Log-Gaussian Cox processes (LGCPs) offer a framework for modelling point patterns that can accommodate latent effects. These latent effects can be used to account for missing predictors or other sources of clustering that could not be explained by a Poisson process. Such models are important in ecology where point patterns arise in the form of presence-only data—records of species’ locations—and are used to construct Species Distribution Models (SDMs) as a function of environmental variables. Fitting LGCP models can be difficult and time consuming and, as a result, limits the ability of researchers to flexibly analyse presence-only data. We develop novel methodology and software for fitting LGCP models, as well as demonstrating how to incorporate presence-only and other data sources jointly into SDMs.
Fitting LGCPs quickly is challenging due to their intractable marginal likelihood which involves a high dimensional integral to account for the latent Gaussian field and leads to large spatial variance-covariance matrices. We address these challenges using a novel combination of variational approximation and reduced rank interpolation. Additionally, we implement automatic differentiation that enables us to obtain exact gradient information rapidly for computationally efficient optimisation and inference. We demonstrate the method’s performance through both simulations and a real data application, with promising results in terms of computational speed and accuracy compared to that of existing approaches.

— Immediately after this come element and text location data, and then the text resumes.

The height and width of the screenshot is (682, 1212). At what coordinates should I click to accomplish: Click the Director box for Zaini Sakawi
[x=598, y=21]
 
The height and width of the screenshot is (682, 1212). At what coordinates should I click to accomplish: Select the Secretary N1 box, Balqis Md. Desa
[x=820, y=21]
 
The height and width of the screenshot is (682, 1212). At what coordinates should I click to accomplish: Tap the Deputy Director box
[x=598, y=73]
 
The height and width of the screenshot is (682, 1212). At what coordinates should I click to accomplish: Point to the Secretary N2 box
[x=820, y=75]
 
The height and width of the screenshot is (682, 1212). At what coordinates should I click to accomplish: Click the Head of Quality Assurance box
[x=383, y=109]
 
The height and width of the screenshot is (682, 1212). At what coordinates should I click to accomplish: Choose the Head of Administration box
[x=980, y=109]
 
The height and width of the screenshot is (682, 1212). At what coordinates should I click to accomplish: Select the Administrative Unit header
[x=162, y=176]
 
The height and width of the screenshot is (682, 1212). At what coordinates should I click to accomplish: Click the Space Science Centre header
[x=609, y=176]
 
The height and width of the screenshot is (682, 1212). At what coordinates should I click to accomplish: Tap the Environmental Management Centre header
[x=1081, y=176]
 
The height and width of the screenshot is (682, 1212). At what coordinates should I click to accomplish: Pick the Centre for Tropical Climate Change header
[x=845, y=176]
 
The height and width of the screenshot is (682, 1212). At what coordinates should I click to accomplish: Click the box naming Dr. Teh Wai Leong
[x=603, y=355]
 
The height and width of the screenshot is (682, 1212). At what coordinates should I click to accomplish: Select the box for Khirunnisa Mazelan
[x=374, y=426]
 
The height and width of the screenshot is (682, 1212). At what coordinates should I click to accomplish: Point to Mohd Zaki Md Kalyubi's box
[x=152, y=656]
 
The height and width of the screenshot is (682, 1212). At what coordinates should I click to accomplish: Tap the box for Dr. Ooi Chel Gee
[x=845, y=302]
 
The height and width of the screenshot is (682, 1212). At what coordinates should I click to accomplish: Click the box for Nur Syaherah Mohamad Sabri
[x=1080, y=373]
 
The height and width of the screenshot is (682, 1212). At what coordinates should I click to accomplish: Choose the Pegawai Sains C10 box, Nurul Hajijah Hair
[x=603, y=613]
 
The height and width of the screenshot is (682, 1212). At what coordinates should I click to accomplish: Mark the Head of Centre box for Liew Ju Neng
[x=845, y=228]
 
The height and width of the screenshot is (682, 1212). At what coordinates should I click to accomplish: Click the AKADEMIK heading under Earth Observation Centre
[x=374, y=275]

We then extend our novel method to combine presence-only data with that obtained through scientific surveys to improve SDMs in what is called data integration. We demonstrate scenarios in which sharing both the latent influence and the species’ response to the environment across each dataset can improve upon results achieved by modelling each individually, both via simulation and by using real data involving several species of flora in NSW, Australia.
We also illustrate the use of software developed to implement these advances via the freely available R package (https://github.com/ElliotDovers/scampr). The package allows users to fit likelihood-based LGCP to presence-only data swiftly and with a formula interface familiar to those in other regression-style modelling frameworks implemented on R.